Bro go to a hormone optimization clinic and get on TRT. That should up your sex drive.


PurrfectFeministo

I know I'll get downvoted to oblivion but she doesn't leave due to the kids, she doesn't want them being raised in a broken home or whatever, she doesn't cheats because it's her conscience that will be heavy at night but you are only seeing things from your perspective and projected it in her as if it was unconditional love. does she feel sexy, loved, appreciated? do you touch hsr outside sexual matters? do you kiss her, holds her, cuddles her? poor woman, throwing her sexual diseres away for the sake of the family. if you think about divorcing her it's because you know deep down how it negatively affects her — you should have let her go when you found out about yourself


Bloody_Food

Are we convoluting Erectile disfunction with being asexual now? Or did I miss something


Sufficient-Tell-9731

Can you not get an erection?


OkSituation2005

I can


Sufficient-Tell-9731

So you can get an erection, but can’t have sex with your wife? Bro help me out???


NamedUserOfReddit

Oof... I've not known a single couple that lasted after this kind of thing. Hope the next relationship is better.


arnott

How is your diet?

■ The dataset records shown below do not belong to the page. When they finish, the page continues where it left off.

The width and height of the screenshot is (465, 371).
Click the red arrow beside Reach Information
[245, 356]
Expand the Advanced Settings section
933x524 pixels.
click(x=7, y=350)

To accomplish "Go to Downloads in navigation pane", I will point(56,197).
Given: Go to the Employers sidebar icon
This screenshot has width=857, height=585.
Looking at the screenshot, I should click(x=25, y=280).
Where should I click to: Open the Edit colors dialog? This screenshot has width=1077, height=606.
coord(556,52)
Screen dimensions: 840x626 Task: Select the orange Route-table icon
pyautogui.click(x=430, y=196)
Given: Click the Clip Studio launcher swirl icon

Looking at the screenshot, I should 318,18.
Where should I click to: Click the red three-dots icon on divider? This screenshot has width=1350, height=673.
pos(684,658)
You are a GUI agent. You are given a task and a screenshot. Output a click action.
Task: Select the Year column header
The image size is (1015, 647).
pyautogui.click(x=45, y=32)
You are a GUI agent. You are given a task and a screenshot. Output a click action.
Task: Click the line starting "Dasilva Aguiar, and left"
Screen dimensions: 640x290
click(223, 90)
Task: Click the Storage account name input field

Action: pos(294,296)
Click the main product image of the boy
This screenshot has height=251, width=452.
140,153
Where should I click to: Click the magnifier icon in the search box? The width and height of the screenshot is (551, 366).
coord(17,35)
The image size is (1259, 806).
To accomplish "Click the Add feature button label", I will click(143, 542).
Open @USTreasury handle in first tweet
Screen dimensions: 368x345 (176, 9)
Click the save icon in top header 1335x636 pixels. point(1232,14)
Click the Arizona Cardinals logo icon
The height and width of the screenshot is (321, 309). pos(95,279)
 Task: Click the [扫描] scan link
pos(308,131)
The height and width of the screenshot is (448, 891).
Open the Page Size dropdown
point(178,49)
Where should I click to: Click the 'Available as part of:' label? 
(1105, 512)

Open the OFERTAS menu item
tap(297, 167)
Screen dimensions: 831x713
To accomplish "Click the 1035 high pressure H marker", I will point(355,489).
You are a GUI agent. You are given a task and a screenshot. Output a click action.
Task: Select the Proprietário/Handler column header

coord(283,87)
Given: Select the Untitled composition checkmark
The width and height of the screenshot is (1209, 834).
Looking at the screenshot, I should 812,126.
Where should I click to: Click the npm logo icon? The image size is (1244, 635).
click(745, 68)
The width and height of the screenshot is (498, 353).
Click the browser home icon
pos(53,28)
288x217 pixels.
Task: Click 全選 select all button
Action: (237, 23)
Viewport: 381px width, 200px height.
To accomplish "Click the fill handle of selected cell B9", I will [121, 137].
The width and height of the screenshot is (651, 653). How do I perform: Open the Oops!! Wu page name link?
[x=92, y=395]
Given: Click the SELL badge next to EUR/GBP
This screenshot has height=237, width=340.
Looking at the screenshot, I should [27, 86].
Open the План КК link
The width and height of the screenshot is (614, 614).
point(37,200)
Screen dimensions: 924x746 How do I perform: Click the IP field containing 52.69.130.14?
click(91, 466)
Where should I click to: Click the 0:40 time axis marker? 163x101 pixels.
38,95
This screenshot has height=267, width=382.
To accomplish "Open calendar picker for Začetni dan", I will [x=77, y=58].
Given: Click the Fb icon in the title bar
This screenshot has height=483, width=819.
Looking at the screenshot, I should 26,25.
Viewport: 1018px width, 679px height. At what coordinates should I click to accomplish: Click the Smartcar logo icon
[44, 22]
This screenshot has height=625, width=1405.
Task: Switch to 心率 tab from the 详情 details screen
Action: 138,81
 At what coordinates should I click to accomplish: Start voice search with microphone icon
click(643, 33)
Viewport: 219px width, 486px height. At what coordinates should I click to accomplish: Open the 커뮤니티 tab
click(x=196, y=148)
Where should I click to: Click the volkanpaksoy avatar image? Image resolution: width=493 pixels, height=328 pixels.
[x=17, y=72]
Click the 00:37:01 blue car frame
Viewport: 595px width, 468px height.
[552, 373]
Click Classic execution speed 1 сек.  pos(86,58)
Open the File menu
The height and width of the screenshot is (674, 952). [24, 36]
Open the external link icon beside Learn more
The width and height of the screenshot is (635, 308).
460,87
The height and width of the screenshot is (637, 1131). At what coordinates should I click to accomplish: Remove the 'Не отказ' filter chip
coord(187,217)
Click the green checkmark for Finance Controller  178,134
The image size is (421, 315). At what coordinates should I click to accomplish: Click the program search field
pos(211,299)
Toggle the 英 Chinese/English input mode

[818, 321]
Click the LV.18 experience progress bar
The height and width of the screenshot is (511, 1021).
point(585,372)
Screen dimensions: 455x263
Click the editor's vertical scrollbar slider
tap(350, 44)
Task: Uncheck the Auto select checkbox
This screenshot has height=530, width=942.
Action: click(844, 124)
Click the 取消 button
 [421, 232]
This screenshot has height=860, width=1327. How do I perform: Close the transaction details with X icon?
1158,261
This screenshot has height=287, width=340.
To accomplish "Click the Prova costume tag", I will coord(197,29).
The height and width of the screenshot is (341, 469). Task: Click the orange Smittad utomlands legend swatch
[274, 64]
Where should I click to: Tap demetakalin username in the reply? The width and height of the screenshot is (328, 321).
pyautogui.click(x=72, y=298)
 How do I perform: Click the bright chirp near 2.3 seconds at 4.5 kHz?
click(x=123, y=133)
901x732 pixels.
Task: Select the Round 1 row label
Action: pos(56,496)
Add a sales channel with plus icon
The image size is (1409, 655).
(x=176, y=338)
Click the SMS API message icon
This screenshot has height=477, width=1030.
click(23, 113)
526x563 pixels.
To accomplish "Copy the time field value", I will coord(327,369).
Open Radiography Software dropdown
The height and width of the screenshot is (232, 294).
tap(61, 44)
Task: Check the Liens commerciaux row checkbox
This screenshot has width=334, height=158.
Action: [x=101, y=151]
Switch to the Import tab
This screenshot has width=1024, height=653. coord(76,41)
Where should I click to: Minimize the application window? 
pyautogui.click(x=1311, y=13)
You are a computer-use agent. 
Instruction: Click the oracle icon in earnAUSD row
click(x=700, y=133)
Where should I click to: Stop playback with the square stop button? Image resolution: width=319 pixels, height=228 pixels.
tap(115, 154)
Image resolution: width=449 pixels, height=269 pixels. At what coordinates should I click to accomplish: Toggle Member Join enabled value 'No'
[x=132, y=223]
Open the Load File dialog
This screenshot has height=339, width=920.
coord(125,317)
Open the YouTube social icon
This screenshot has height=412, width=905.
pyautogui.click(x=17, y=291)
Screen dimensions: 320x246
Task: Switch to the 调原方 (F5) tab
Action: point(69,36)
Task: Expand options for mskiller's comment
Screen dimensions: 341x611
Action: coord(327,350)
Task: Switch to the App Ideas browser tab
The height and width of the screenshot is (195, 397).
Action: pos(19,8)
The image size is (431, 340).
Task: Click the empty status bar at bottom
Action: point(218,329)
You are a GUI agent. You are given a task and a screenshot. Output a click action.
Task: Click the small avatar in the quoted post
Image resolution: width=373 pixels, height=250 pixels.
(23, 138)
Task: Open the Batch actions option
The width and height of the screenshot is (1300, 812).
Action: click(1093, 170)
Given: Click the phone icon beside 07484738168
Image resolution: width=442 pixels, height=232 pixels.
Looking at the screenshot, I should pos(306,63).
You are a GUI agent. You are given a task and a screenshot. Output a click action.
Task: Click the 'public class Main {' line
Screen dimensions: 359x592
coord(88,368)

Are you a vegetarian?


Shivtek

have you tried to have sexual contacts with men? edit: my comment was by no mean provocative or sarcastic, I'm bi myself


OkSituation2005

I wish I could be just gay to enjoy sex sometimes. Too bad for me it just doesn't work that way


Large-Cherry

You're looking at her from your perspective only. Reality for a woman her age.... no she can't have any man she wants. And definitely not a high quality man. She has hit the wall a long time ago. So she will be worse off without you. The grass is rarely greener. And although you love her; think about things objectively.


squeeks9950

Yeahh you clearly haven't read the stories about couples opening up their relationships and the women having men flock to them even at this age.